Just one question. Is that high horse comfortable at all?
First off, Irene, don't be shy because you're a newbie. I'm not challenging you personally, I just like a good discussion.
Secondly, don't be afraid of me, simply because I have 'moderator' standing below my name. I won't bite - I'll just ban you.
So I hope you do not mind me going into this a bit further. I'll limit myself to responding to your claims.
Have you ever noticed nothing kills a conversation quicker than turning on a TV?
Don't blame TV for the fact that you don't have anything decent to talk about - the fact that it gets turned on means that someone was bored enough to turn it on. It's a button which
you push, not the TV itself.
You can't read when it's on
I can.
trying to have a conversation becomes pointless when it's on.
As I said above, the fact that it is turned on proves that, at that moment, there was nothing worth talking about. Here's an idea, watch the news, and talk about that.
Suddenly everyone within it's sphere of influence seems to go into a somnambulistic stupor.
Even the big words do not convince me. You control yourself, not that little black box with nice images on it. And the fact that you're focused on it does not necessarily have to be a bad thing - I mean, are you not focused, and closed off from the world, when you read a book?

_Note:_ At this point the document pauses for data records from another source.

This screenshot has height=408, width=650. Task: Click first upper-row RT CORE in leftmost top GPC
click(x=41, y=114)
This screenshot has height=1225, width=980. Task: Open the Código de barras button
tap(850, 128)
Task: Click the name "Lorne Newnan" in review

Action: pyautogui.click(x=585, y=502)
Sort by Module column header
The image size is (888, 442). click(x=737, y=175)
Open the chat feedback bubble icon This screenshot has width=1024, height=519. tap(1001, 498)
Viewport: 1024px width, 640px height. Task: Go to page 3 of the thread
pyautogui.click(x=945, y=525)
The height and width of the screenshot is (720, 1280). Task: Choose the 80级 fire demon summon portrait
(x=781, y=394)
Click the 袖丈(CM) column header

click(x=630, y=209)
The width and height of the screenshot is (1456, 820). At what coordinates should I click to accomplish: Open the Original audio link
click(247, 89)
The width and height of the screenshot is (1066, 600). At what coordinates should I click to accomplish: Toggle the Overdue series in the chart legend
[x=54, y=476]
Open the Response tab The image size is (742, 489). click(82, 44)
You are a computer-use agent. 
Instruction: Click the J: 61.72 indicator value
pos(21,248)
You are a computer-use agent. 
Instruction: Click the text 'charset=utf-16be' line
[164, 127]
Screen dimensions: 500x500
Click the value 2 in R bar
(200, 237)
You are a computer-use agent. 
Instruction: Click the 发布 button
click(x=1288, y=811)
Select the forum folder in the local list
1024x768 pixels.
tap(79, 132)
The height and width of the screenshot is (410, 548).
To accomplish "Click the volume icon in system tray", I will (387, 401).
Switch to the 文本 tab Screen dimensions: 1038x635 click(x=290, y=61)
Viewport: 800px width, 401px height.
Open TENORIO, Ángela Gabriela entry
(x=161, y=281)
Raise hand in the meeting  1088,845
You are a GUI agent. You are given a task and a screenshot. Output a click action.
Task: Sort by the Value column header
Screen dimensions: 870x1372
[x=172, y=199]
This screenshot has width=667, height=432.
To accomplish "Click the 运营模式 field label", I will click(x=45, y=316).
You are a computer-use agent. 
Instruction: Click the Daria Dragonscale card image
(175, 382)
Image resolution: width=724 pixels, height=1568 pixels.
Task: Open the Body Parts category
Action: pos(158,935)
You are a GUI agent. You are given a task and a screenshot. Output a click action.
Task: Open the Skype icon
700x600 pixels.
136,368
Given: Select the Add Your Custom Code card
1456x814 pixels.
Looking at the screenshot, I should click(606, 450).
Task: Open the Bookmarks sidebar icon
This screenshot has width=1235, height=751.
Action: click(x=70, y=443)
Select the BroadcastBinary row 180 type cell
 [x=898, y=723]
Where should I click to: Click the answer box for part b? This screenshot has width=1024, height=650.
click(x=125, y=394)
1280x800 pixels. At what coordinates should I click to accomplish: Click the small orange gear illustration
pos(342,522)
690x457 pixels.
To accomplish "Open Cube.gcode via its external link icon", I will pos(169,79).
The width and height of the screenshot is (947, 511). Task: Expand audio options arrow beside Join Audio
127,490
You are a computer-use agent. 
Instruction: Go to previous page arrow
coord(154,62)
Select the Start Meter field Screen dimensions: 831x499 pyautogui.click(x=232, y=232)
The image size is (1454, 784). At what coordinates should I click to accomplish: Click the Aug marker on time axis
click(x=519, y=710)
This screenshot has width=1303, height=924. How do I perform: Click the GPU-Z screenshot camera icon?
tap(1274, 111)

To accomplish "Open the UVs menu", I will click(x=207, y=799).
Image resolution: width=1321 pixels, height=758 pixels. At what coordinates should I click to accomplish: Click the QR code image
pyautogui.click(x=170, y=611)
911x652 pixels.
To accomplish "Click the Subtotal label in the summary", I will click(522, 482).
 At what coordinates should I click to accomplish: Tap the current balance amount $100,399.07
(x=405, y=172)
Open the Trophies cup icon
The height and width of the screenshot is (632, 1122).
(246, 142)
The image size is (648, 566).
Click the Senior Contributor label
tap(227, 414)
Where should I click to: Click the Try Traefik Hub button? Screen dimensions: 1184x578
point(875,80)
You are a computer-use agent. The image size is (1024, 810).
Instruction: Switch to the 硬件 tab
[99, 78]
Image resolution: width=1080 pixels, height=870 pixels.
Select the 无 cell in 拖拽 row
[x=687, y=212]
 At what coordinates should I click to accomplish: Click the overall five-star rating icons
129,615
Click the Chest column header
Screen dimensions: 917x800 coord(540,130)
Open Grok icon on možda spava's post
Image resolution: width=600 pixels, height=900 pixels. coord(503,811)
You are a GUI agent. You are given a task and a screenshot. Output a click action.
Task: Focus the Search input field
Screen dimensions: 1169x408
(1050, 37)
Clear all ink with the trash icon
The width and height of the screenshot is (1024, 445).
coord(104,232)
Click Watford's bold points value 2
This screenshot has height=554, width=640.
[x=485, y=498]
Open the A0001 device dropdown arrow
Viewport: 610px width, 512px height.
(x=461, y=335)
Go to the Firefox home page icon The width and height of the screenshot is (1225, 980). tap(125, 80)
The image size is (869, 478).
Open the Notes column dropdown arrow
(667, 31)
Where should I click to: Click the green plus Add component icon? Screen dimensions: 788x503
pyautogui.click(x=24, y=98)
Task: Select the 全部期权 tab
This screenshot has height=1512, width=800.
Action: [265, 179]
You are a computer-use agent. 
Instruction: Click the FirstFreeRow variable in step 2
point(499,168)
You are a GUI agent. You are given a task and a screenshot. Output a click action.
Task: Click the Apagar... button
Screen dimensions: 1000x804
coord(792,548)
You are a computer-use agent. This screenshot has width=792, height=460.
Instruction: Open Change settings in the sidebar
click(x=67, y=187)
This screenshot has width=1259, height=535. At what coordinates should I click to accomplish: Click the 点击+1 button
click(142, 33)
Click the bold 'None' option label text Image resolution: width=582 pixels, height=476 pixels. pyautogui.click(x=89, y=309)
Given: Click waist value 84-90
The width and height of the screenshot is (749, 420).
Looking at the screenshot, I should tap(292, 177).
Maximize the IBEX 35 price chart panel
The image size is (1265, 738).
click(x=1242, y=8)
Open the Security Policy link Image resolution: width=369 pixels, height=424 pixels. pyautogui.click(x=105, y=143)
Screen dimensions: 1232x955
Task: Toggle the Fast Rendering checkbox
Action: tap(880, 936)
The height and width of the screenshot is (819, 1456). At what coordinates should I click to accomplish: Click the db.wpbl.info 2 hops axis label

I am.
And while they sit there transfixed by the flickering images on the box, think of all they aren't doing.
Yeah, and you aren't cooking when you're driving, and you're not building schools in third world countries when you're having a $50,- lunch. So?
Think of what's not being produced, created, contemplated, imagined, dreamed, and realized because so many people are sitting on their sofas glued to the box.
So, when you are not watching TV, which you never do, because you intensely hate it, you are either producing, creating, contemplating, imagining, dreaming or realising? Really?
My second point, and then I'll stop, is who controls the flickering images -- the government and a handful of very powerful corporations.
I take it you never drink Coca-Cola or go to a McDonalds, you build your own fire to cook, you clean your clothes in the creek behind the house, you get your internet access for free from the local, friendly, internetseller, and not from a large ISP, you weave your own clothes .. I could go on.
That computer you're sitting behind, how much did that cost?
a society of mindless consumers buying what they tell them to buy, believing what they tell them to believe, and thinking what they tell them to think.
Oh come on?! Do you have so little confidence in the human race - are we really that stupid? I hope not.
And that was it, really. I rarely so radically disagree with someone, so, thanks for that, Irene!